## [Short problem 1]
Write out the passage on transportation planning between "The process takes" and "used within them.", inclusive.
## [Short problem 2]
In the passage on transportation planning, where are the methodologies for estimating the distribution of traffic over a transport network detailed?

## [Extract to read]
________

The process of transportation planning entails developing a transportation plan for an urban region. It is an ongoing process that seeks to address the transport needs of the inhabitants of the area and with the aid of a process of consultation with all relevant groups strives to identify and implement an appropriate plan to meet these needs.
The process takes place at a number of levels. At an administrative/political level, a transportation policy is formulated, and politicians must decide on the general location of the transport corridors/networks to be prioritised for development, on the level of funding to be allocated to the different schemes, and on the mode or modes of transport to be used within them.
Below this level, professional planners and engineers undertake a process to define in some detail the corridors/networks that comprise each of the given systems selected for development at a higher political level. This is the level at which what is commonly termed a transportation study takes place. It defines the links and networks and involves forecasting future population and economic growth, predicting the level of potential movement within the area, and describing both the physical nature and modal mix of the system required to cope with the region's transport needs, be they road, rail, cycling, or pedestrian based. The methodologies for estimating the distribution of traffic over a transport network are detailed in Chapter 2.

________

## [Entries drawn from a collection]
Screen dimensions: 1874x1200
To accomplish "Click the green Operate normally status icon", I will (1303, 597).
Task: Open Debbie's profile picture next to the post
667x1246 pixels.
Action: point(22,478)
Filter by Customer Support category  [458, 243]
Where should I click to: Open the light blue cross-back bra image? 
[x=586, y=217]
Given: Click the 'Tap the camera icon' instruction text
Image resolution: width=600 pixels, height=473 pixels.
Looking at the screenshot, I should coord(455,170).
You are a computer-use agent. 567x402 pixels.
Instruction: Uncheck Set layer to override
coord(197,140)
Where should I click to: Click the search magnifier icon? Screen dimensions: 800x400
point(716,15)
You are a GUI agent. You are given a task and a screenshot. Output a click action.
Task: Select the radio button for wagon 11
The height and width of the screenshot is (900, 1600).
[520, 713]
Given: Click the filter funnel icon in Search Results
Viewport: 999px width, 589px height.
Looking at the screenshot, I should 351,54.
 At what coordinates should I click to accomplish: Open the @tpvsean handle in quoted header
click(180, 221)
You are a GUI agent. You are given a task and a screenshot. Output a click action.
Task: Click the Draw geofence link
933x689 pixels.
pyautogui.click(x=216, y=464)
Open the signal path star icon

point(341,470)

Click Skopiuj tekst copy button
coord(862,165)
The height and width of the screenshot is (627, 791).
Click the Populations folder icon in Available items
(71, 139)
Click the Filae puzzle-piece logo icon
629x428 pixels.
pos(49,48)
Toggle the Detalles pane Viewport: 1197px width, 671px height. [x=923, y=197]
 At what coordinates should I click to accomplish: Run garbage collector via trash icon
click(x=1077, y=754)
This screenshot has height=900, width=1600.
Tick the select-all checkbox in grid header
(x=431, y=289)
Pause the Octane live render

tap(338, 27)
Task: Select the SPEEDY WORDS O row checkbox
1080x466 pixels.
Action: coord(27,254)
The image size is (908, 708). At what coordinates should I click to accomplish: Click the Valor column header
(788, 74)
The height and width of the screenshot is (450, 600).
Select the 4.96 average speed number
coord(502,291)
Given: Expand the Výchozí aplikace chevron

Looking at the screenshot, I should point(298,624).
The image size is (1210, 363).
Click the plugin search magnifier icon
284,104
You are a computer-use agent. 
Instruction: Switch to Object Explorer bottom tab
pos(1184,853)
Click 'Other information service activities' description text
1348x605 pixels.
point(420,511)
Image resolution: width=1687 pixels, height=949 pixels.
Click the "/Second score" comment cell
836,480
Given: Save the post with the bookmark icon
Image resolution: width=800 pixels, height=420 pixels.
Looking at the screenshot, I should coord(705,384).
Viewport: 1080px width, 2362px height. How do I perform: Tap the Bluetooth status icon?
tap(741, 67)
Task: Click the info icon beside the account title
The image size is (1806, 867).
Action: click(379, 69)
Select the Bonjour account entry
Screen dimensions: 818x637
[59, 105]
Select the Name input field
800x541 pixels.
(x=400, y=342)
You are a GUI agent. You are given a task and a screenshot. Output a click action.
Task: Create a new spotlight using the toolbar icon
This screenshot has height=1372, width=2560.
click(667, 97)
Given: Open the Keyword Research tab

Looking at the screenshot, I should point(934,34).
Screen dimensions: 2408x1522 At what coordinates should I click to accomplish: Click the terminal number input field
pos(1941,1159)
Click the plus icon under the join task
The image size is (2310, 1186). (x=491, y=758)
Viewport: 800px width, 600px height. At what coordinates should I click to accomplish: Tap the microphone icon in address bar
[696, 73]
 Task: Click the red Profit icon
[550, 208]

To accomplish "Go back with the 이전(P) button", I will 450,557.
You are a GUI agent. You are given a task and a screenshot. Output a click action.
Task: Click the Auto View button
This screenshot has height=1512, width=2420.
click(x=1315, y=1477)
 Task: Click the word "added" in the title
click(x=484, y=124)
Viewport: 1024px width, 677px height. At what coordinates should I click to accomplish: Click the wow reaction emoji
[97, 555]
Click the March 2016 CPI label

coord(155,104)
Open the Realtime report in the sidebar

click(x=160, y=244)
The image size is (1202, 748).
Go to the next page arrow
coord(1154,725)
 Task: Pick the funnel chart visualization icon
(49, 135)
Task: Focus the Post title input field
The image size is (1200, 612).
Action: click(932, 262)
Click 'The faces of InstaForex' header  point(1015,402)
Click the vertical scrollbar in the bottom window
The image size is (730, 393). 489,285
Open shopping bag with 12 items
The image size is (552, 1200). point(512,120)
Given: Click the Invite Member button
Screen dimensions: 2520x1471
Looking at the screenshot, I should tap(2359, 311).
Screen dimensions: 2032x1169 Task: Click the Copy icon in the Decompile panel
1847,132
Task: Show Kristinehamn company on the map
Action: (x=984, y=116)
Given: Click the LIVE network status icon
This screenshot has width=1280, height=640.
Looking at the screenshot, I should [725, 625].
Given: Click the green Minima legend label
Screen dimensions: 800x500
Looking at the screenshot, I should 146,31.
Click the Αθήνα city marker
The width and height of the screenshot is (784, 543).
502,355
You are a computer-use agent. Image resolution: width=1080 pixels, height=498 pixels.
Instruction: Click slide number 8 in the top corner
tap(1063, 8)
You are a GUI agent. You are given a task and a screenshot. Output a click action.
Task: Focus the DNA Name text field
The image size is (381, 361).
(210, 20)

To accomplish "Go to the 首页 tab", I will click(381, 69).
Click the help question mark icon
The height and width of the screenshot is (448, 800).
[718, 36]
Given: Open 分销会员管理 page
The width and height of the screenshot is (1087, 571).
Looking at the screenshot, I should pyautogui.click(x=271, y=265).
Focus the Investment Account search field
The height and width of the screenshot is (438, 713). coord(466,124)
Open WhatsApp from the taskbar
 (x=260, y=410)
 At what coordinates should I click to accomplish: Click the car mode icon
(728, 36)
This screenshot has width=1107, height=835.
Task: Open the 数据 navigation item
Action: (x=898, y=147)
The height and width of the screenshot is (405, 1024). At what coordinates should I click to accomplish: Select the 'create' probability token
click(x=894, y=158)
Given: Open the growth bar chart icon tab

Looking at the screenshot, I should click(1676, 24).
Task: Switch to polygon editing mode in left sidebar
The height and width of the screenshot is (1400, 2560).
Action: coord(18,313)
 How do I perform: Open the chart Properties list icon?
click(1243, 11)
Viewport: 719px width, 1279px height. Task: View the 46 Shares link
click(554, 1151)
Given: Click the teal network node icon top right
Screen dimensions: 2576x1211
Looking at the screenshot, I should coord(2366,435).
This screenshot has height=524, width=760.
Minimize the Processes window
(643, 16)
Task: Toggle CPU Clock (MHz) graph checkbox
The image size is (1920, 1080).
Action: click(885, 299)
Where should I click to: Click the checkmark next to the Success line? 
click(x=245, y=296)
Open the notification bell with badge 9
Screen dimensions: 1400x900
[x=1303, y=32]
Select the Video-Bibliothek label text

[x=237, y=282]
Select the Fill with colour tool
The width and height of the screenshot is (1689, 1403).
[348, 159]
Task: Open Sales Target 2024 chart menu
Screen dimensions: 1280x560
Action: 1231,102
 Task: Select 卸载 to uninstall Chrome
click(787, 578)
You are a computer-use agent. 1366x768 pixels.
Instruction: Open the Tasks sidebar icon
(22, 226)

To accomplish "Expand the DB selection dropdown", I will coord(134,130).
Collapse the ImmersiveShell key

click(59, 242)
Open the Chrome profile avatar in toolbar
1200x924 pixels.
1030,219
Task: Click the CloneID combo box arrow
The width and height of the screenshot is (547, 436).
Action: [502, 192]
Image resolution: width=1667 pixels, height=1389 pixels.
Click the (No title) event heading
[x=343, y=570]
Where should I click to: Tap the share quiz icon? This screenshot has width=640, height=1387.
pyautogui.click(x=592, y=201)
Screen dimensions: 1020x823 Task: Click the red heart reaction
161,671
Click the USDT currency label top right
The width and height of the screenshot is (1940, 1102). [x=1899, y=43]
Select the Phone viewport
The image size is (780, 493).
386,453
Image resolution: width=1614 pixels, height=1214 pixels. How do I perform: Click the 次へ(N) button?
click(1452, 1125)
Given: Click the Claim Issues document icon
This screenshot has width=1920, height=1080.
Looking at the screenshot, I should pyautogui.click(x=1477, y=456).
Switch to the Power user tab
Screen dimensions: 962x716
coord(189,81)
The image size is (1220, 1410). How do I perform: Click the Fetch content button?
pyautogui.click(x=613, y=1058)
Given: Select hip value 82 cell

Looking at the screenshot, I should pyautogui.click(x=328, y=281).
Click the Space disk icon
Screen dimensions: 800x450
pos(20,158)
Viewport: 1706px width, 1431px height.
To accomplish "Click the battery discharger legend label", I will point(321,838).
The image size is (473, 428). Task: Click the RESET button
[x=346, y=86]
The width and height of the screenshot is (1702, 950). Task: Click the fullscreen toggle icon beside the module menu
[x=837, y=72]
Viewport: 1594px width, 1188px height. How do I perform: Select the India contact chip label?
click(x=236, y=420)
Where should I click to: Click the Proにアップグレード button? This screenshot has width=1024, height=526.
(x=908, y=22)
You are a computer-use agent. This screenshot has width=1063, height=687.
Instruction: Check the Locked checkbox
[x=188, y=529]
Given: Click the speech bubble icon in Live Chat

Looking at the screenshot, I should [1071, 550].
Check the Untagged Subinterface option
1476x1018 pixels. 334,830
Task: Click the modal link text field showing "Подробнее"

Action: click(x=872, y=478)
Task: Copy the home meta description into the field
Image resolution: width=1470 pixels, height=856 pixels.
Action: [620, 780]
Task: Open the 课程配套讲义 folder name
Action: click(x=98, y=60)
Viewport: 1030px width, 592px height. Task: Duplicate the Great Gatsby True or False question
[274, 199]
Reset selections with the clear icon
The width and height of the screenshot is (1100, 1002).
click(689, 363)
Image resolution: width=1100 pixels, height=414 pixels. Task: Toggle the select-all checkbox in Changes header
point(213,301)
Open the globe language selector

________

## [Worked solution 1]
The process takes place at a number of levels. At an administrative/political level, a transportation policy is formulated, and politicians must decide on the general location of the transport corridors/networks to be prioritised for development, on the level of funding to be allocated to the different schemes, and on the mode or modes of transport to be used within them.

## [Worked solution 2]
In Chapter 2.